Camille rencontre en 1936 Alphonse lors d’un bal à Lens ; leur mariage est célébré le 14 août 1937. Né à Lens, le 18 février 1912 ; il est le fils d’un chef mécanicien des Mines de Lens ; en 1934, il intègre les chemins de fer. Ils ont d’abord deux garçons, Alain en 1944, puis Bernard en 1946. La famille habite une maison plutôt spacieuse que Camille adore.

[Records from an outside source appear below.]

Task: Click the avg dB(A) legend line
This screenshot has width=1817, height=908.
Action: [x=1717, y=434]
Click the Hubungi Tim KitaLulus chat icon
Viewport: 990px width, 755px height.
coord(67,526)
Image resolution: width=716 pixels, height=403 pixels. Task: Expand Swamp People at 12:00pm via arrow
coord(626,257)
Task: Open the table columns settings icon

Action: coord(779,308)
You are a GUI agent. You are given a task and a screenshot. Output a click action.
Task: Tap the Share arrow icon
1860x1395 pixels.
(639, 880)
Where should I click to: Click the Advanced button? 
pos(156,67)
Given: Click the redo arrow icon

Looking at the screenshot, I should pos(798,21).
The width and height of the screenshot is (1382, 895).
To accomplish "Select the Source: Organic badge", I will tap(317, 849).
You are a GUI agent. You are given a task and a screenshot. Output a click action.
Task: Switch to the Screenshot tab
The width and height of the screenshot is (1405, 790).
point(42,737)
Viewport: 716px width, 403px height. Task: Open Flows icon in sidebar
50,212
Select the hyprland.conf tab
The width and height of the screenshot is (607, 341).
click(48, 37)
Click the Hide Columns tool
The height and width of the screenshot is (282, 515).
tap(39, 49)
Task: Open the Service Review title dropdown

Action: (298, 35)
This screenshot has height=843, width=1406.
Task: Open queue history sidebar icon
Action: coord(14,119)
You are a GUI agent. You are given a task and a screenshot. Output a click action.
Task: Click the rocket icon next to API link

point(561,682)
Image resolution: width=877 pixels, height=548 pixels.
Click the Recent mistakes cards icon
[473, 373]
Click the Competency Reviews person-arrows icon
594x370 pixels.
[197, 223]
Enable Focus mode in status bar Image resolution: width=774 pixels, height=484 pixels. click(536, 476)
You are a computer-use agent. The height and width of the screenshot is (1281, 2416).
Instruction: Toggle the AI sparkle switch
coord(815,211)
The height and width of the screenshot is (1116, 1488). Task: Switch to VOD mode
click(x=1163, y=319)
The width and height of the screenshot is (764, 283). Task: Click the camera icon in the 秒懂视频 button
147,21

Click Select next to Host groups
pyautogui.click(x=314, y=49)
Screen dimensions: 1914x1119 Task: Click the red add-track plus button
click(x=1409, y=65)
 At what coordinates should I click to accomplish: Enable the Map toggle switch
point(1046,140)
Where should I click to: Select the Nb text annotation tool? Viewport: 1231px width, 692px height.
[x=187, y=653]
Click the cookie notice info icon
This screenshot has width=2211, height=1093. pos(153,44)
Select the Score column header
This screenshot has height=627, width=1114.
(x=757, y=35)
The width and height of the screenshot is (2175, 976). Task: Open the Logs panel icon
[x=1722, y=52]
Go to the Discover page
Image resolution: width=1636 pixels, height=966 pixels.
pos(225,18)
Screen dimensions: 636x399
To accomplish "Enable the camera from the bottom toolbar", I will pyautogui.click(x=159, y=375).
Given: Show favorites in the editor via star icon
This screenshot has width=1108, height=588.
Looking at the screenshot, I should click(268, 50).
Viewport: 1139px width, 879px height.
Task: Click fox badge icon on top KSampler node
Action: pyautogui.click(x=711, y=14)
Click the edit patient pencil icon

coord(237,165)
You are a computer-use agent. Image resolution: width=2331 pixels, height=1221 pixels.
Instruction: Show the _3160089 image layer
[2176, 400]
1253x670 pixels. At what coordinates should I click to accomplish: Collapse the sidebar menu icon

Alphonse est initié en 1945 à Union et Travail (n° 47). Sollicité par un Frère de la Fidélité Louis-Léopold Boily, il aurait pu être initié dès 1939 ; les aléas de la mobilisation qui suivit différèrent son entrée en franc-maçonnerie. En 1947, sur proposition du vénérable maître Henri Lemaire, Alphonse, accepte de déménager dans l’appartement du « très fameux » 14 rue Uriane Sorriaux. Le rez-de-chaussée accueillait la Fédération socialiste du Pas-de-Calais. Ils déménagent le 23 janvier 1947. Pour Camille, c’est bien petit, une seule chambre, pas de salle de bain ; mais les hommes sont à l’époque souvent seuls décisionnaires. Rapidement une fille, Dany, vient agrandir la famille en 1949. Camille avec trois enfants et la responsabilité de tout le rez-de-chaussée se consacre pleinement à ce nouveau nid familial. Dès l’arrivée du ménage Lefebvre, Union et Travail bénéficie d’un gardiennage permanent. Entre temps, Alphonse est élu conseiller municipal sur la liste du docteur Schaffner qui devient maire de Lens. Sur le plan maçonnique, Alphonse fut très longtemps l’inamovible frère hospitalier. Bénévole il fut trésorier du Goujon Lensois. Sportif dans l’âme, il assuma la présidence du Tennis Lensois, et du Rugby Olympique Lensois. Pour Camille au départ, il n’y avait qu’un seul atelier, une sorte de famille en somme. Elle écoute, conseille, reçoit et console tous les postulants avant et après la cérémonie du bandeau. Son légendaire sourire a pour effet de neutraliser toutes les appréhensions avant les épreuves initiatiques. C’est elle qui ajuste les costumes et les cravates des Frères avant les tenues, c’est elle qui tient le bar, entretient les locaux, veille à ce que tout soit bien rangé à la bonne place, et, en gardienne du temple vérifie avant de monter se coucher que les lumières soient bien éteintes.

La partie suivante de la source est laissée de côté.